La scelta più logica e più dolorosa. Edoardo Bove sta meglio, è ora ricoverato nel reparto di Cardiologia dell’ospedale Careggi di Firenze. Il 22enne centrocampista della Fiorentina avrebbe deciso – per alcuni organi di stampa, l’intervento avverrà a strettissimo giro – di farsi impiantare un defibrillatore sottocutaneo per evitare che si ripeta un evento avverso come quello che domenica scorsa lo ha portato a un arresto cardiaco da aritmia ventricolare sul terreno di gioco. Questo perché gli è stata individuata una cicatrice sul tessuto cardiaco derivante da una miocardite provocata dal Covid-19 nel 2020, qualche mese prima che facessero la loro comparsa i vaccini, sebbene un esercito social abbia immediatamente tirato fuori gli slogan noVax, che ogni tanto tornano buoni come le osservazioni sulla vita che costa e sulle stagioni che non ci sono più.

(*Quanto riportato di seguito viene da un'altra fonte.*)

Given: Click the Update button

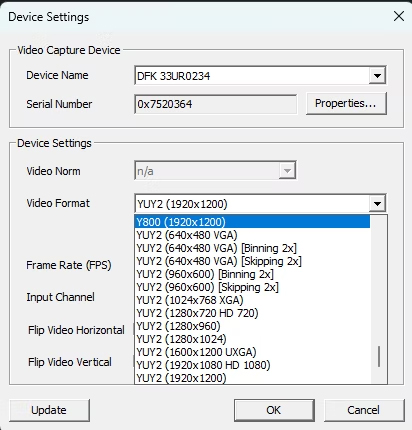Looking at the screenshot, I should 49,410.
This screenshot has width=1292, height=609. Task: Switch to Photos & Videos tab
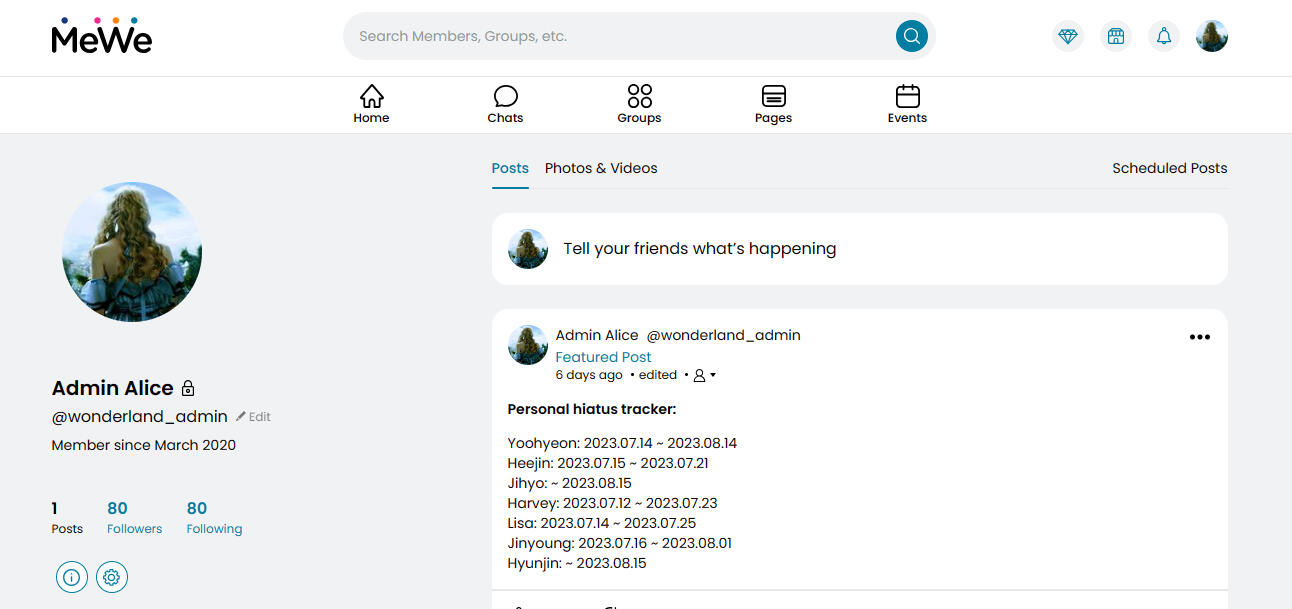(x=601, y=168)
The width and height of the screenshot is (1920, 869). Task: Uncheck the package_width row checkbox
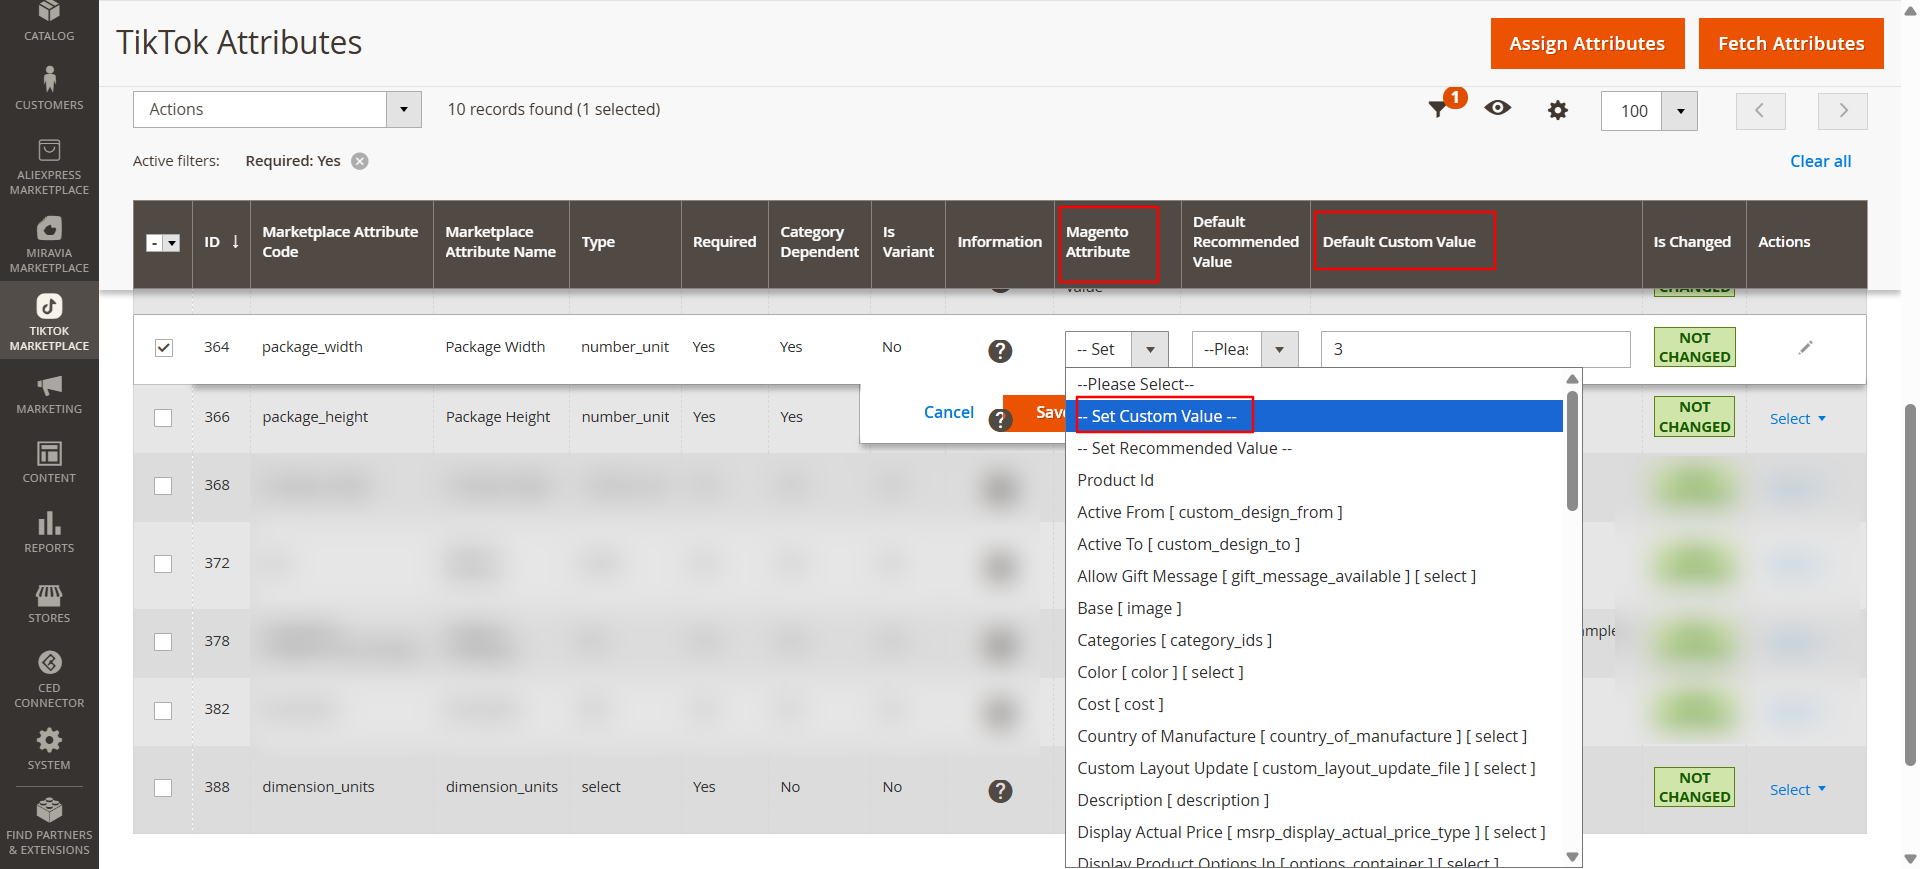point(164,348)
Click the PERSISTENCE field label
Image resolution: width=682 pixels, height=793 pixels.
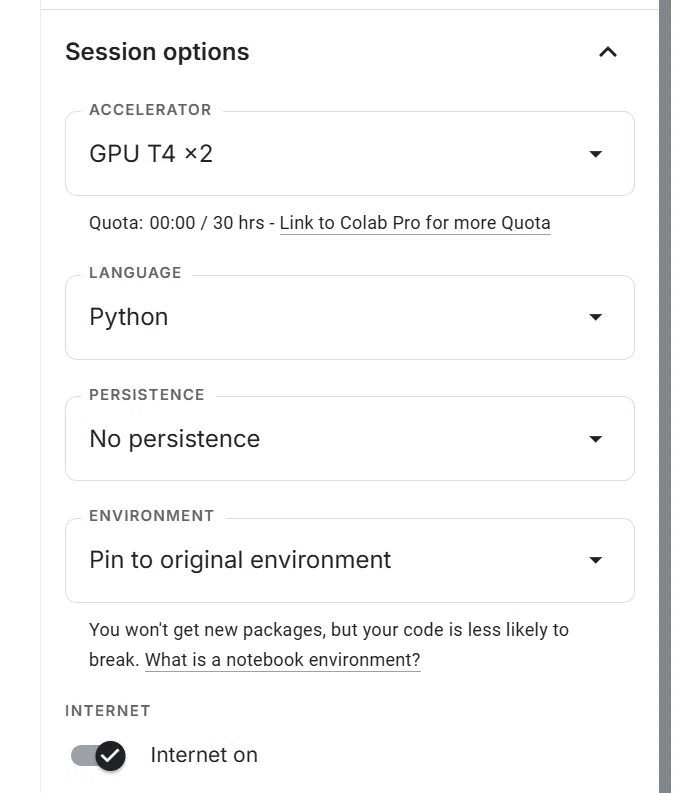tap(147, 394)
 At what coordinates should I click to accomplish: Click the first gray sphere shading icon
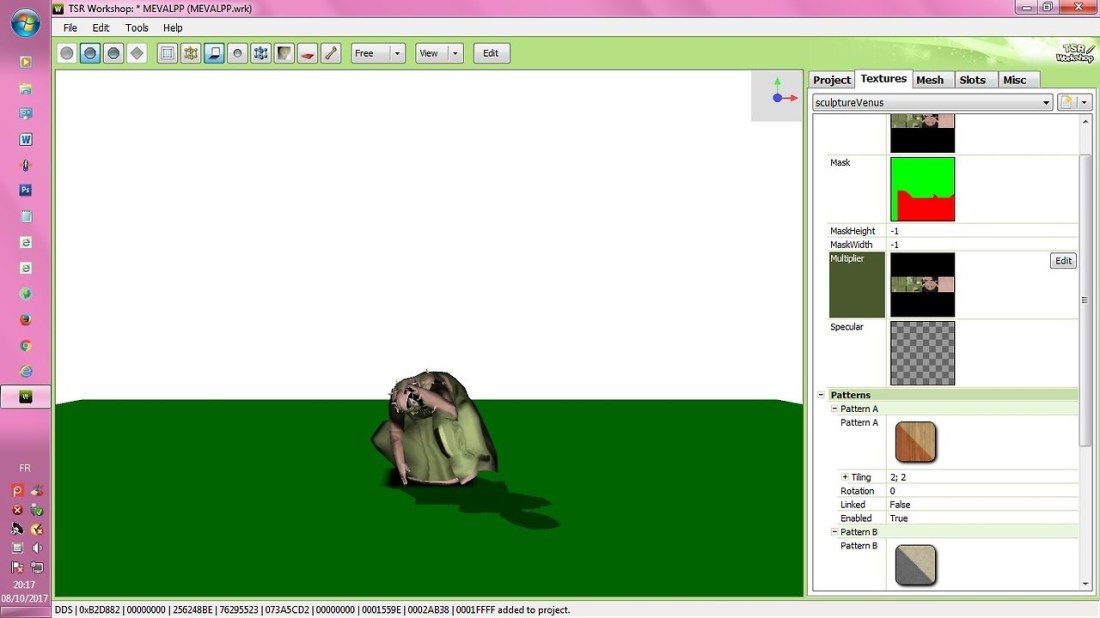67,53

L’impianto del defibrillatore sottocutaneo è un passaggio decisivo nella vita e nella carriera di Bove, perché è imposto dalle linee guida: è la stessa procedura a cui si è sottoposto Christian Eriksen, ex centrocampista dell’Inter, anche lui vittima di un arresto cardiaco durante gli Europei di tre anni fa. Eriksen non ha potuto più giocare nel calcio italiano, ora è al Manchester United dopo aver ricominciato al Brentford. Lo stesso accadrà a Bove. Non lo consentono i regolamenti medici, altrove accade, in Italia no. Insomma, l’eventuale futuro calcistico del 22enne centrocampista della Fiorentina e cresciuto nella Roma è destinato all’estero. Nel dicembre del 2023 Tom Lockyer, capitano del Luton, in Premier League, è collassato privo di sensi per un infarto: era la seconda volta, un defibrillatore gli ha evitato una tragica fine.

Tra l’altro, l’estero è sempre più spesso la meta dei migliori atleti italiani, perché l’appeal della Serie A è in caduta da qualche anno, ma vederselo imporre dai regolamenti, da un pacchetto di norme, può essere complicato da accettare. Ma sul punto non si deroga, i regolamenti italiani sono tra i più rigidi e tutelano la salute degli atleti, più che altrove. Si ricordi che è stato lo staff medico dell’Inter a salvare la vita al nigeriano Kanu, che nel 1996 si vide sostituire una valvola aortica per correggere un’anomalia cardiaca mai diagnosticata. Anche Kanu poi riprese l’attività, meno di tre anni dopo, all’Arsenal. E poi ci sono i casi recenti del romanista Ndicka, prima ancora casi noti come Lichtsteiner, Cassano, ci sono state le morti strazianti di Astori, Morosini e Curi, l’infarto che resta negli occhi di Manfredonia alla fine degli anni ’80.